▶ [About this task]
All lines from the one that contains "You are a GUI" to the end of the data must be retyped exactly. Pictures are not retyped.

--

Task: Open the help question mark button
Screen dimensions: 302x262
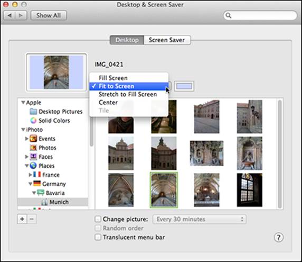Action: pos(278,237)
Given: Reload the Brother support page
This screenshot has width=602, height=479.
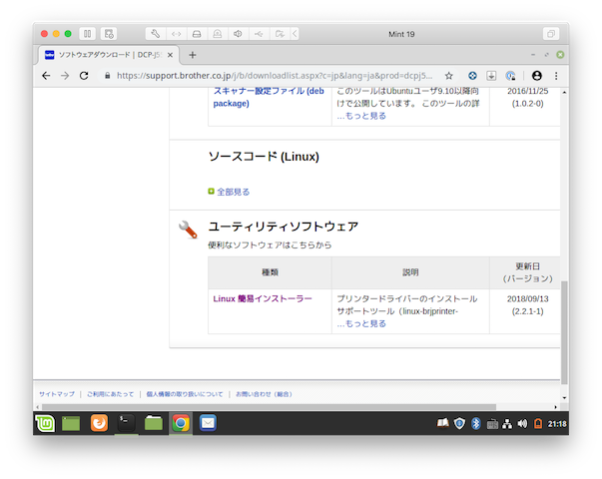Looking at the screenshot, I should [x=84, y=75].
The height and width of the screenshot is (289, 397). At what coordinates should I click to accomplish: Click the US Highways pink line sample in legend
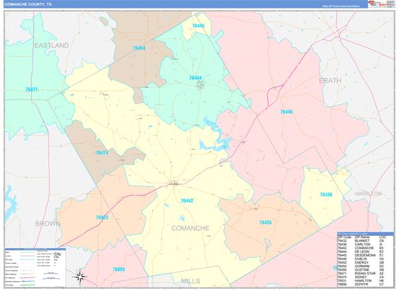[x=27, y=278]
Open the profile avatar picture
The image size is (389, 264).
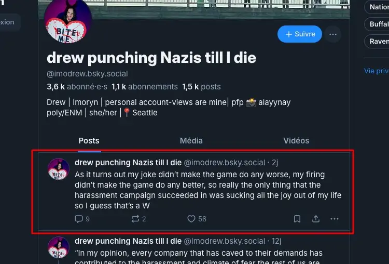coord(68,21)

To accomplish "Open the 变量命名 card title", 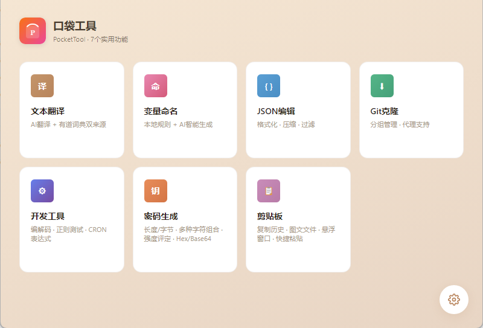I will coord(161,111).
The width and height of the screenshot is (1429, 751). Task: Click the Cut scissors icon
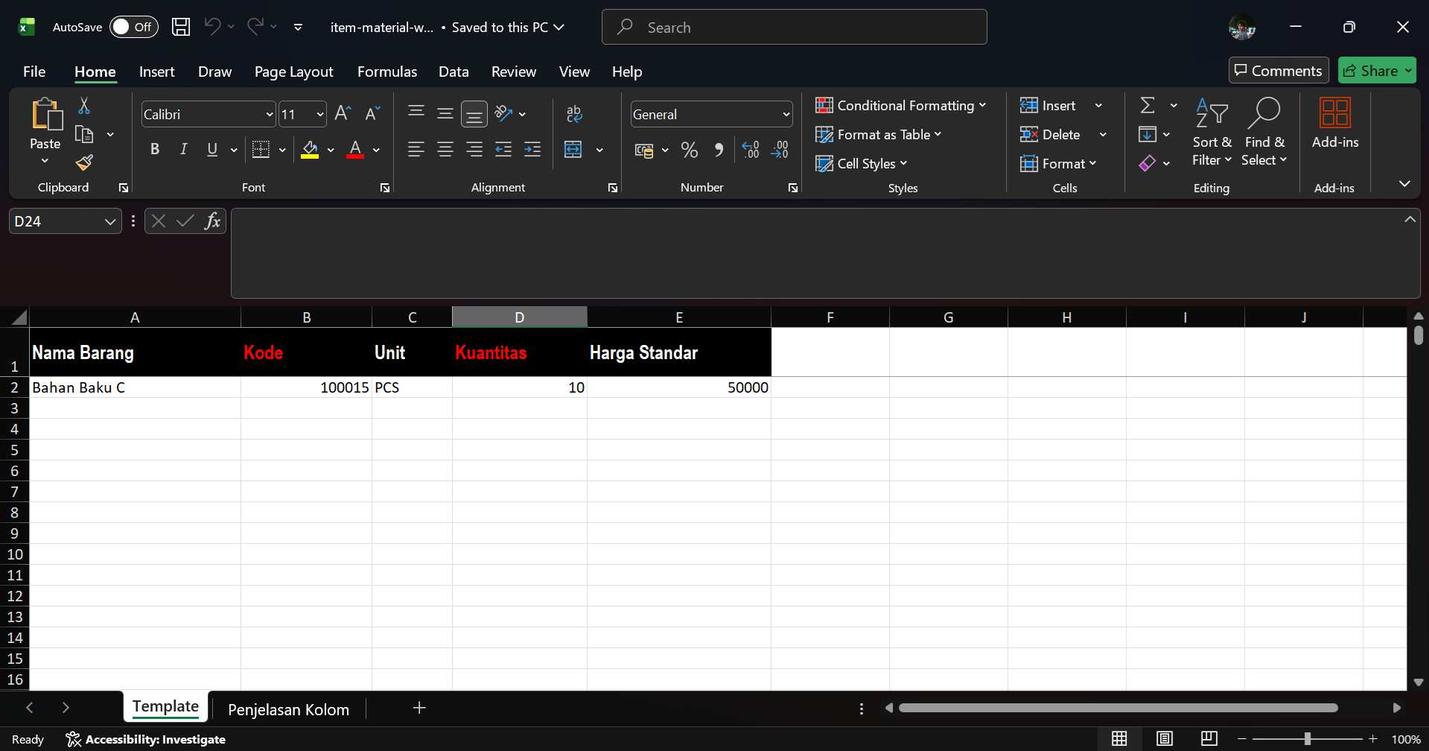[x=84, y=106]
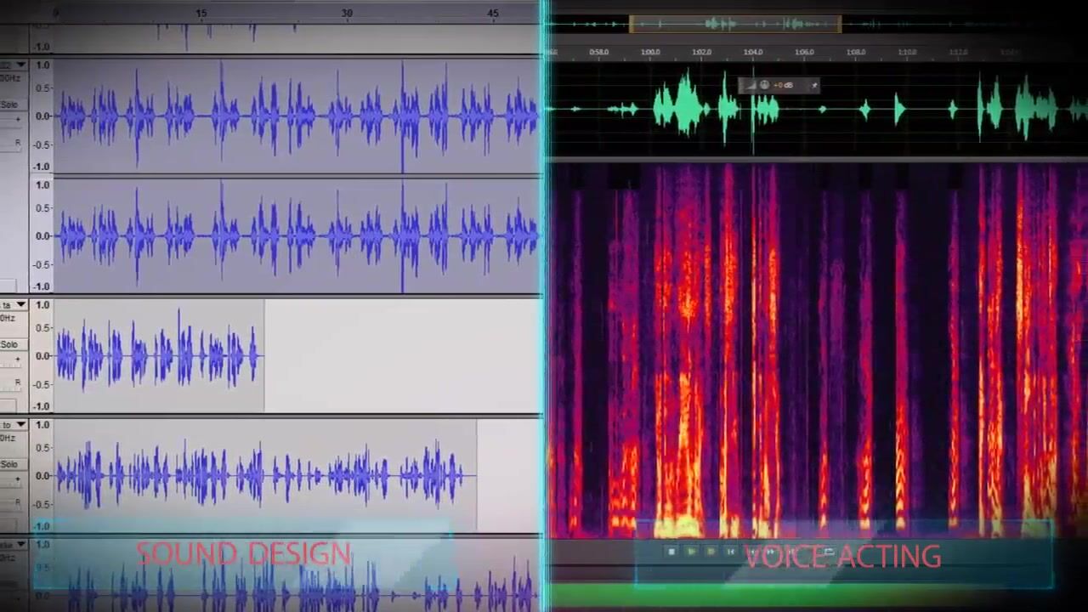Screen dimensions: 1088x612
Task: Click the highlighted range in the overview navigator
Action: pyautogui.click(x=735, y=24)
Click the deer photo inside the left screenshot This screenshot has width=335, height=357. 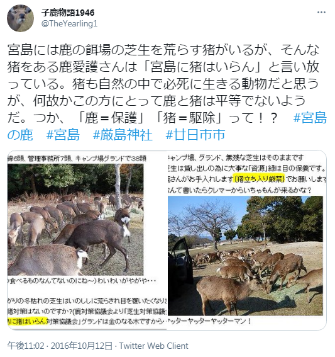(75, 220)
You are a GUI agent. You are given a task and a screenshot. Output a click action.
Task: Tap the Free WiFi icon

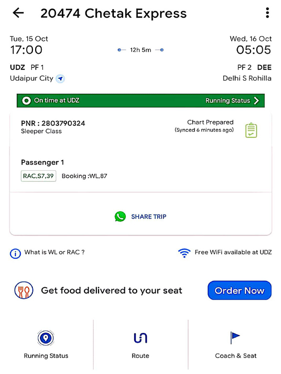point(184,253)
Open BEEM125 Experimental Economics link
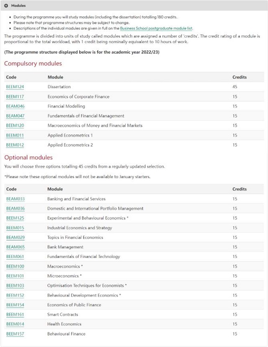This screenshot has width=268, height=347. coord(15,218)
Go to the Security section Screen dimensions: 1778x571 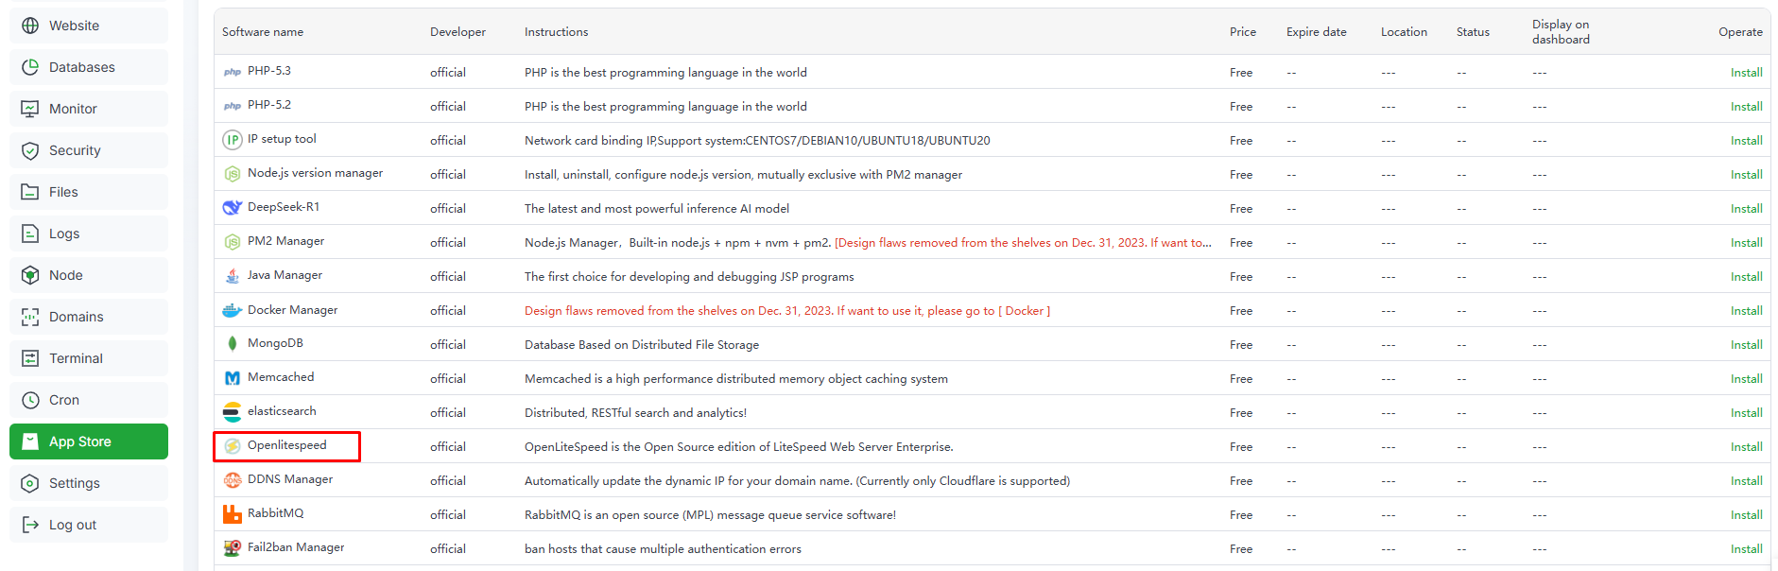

--

▶ [Result of the task]
You are a GUI agent. You are given a task and a screenshot. Output a click action.
Task: Tap the Free WiFi icon

point(184,253)
Open BEEM125 Experimental Economics link
This screenshot has width=268, height=347. coord(15,218)
Go to the Security section Screen dimensions: 1778x571 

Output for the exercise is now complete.